Assuming your dataset is something like this:
userA
id name
---------- ----------
1 John
1 John
2 Mike
3 Laura
userB
id name
---------- ----------
1 John
3 Laura
3 Laura
3 Laura
5 Peter
You can write a query like so to get the desired result
select id, name, count(*)
from (
select id, name, 'A' as source from userA
union all
select id, name, 'B' from userB
) t
group by id, name
having count(distinct source) = 2;
Result
id name count(*)
---------- ---------- ----------
1 John 3
3 Laura 4
Explanation
Combine the dataset since you want to know the count of John and Laura from both tables, combined. Union All
will allow keeping duplicates from both tables. When combining, remember the sources.

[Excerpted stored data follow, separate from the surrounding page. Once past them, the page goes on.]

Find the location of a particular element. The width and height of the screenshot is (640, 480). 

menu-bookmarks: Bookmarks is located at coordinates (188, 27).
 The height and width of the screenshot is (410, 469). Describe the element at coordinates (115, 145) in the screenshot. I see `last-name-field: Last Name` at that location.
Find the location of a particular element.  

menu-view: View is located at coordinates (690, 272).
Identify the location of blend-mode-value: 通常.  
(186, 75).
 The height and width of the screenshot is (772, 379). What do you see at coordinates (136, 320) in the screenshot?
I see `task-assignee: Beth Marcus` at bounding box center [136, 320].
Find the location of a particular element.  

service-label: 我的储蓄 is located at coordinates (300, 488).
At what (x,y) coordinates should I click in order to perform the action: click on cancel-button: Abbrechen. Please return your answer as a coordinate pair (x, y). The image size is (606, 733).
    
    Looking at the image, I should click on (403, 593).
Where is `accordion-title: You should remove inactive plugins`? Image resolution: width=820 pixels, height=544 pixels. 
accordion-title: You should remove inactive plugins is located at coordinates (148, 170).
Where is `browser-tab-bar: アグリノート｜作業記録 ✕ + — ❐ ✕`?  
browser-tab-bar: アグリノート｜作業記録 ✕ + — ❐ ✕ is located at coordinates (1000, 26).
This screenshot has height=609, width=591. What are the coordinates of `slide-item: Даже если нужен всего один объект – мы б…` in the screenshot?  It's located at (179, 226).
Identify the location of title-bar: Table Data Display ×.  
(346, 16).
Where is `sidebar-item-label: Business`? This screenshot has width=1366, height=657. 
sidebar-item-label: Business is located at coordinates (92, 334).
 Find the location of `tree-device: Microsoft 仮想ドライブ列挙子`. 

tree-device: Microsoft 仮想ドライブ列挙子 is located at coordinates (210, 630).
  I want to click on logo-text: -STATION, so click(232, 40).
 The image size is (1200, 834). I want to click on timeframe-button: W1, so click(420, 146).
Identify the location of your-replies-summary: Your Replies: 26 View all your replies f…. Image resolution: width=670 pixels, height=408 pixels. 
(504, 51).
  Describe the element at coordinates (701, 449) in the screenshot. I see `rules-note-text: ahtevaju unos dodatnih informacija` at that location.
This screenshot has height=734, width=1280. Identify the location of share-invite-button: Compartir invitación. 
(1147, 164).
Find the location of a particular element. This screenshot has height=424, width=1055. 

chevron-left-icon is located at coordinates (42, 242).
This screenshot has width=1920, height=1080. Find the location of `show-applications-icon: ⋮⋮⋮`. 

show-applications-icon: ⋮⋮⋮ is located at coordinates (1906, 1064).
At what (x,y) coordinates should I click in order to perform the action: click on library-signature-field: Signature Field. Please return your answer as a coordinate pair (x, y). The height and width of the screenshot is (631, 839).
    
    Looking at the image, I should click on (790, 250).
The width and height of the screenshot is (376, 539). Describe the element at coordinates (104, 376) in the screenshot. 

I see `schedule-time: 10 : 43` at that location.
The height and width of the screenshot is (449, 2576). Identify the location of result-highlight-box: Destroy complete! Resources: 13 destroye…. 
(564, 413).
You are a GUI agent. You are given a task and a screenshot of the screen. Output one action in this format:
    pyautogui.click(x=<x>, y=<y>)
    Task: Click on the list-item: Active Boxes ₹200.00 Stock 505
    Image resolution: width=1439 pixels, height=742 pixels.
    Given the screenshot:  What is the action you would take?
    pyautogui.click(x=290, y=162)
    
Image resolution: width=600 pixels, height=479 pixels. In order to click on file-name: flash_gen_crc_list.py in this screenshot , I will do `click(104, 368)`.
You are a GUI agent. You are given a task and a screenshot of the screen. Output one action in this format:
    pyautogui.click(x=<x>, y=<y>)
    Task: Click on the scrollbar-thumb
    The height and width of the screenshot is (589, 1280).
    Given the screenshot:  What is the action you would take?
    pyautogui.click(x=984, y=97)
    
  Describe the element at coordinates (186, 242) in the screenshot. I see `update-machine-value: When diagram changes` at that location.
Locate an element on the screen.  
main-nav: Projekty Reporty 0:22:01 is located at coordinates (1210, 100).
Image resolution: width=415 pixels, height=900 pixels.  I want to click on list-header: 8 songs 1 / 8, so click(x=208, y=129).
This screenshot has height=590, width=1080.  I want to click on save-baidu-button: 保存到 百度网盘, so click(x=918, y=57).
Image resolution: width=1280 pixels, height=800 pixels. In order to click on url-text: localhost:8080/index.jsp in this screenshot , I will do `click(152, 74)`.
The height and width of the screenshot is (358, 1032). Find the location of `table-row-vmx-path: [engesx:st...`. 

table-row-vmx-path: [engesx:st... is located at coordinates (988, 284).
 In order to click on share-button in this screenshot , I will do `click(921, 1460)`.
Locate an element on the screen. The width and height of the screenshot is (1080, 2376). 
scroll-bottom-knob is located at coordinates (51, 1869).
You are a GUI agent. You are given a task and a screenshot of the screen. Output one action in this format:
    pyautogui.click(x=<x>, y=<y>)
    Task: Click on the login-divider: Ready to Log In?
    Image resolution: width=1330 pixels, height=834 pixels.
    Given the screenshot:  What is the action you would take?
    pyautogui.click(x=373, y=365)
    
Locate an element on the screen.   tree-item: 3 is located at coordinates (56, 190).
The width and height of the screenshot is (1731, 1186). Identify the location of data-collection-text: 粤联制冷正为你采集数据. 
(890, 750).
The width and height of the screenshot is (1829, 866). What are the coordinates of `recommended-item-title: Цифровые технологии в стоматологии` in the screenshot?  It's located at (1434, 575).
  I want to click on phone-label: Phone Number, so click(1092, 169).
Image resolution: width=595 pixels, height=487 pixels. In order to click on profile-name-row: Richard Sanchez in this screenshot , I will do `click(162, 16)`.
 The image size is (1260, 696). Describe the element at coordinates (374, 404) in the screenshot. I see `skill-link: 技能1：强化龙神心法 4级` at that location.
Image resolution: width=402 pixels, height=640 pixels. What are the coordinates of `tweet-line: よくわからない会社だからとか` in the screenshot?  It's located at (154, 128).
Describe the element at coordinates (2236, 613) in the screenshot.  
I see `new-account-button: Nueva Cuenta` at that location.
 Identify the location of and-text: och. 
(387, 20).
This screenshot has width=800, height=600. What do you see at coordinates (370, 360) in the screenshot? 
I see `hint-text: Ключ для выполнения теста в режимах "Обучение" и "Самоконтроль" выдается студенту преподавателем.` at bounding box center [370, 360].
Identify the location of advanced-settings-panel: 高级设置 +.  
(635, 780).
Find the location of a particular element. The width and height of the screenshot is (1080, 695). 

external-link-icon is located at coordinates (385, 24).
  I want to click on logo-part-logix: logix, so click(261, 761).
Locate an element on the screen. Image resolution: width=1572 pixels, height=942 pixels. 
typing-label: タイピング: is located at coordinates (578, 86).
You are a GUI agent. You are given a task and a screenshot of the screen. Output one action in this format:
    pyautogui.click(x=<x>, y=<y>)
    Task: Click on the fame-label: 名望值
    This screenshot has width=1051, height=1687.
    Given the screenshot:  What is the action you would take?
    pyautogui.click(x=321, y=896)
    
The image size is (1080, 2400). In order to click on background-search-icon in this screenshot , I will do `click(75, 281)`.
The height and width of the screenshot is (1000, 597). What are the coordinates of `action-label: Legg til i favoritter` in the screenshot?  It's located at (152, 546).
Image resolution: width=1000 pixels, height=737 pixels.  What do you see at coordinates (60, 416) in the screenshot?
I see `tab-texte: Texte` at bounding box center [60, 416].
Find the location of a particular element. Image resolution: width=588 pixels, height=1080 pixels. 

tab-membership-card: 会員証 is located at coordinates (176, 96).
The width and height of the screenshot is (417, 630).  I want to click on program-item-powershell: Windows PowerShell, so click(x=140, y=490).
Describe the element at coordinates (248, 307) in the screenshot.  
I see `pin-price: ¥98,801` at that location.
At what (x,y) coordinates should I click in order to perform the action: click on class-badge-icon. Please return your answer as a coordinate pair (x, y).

select id, name, 'A' as source from userA
union all
select id, name, 'B' from userB
The query above will combine data from both and give you this result:
id name source
---------- ---------- ----------
1 John A
1 John A
2 Mike A
3 Laura A
1 John B
3 Laura B
3 Laura B
3 Laura B
5 Peter B
Now, let's extract records that come from both tables only. So, we group by id and name and use the having
clause to extract count(distinct source) = 2
. That means, give me records that have 2 sources. Laura and John happen to been in both tables.
When selecting data, we ask for count(*)
to get the number of records for id+name combination.